Data shown —

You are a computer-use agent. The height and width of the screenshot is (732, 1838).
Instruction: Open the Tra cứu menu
* * *
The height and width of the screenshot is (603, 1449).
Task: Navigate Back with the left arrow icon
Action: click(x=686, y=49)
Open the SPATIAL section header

Task item — Give the exact lines, and only those, from the line containing "You are a computer-use" through the line containing "Instruction: Open the Tra cứu menu" in the entries above.

Task result —
You are a computer-use agent. The height and width of the screenshot is (732, 1838).
Instruction: Open the Tra cứu menu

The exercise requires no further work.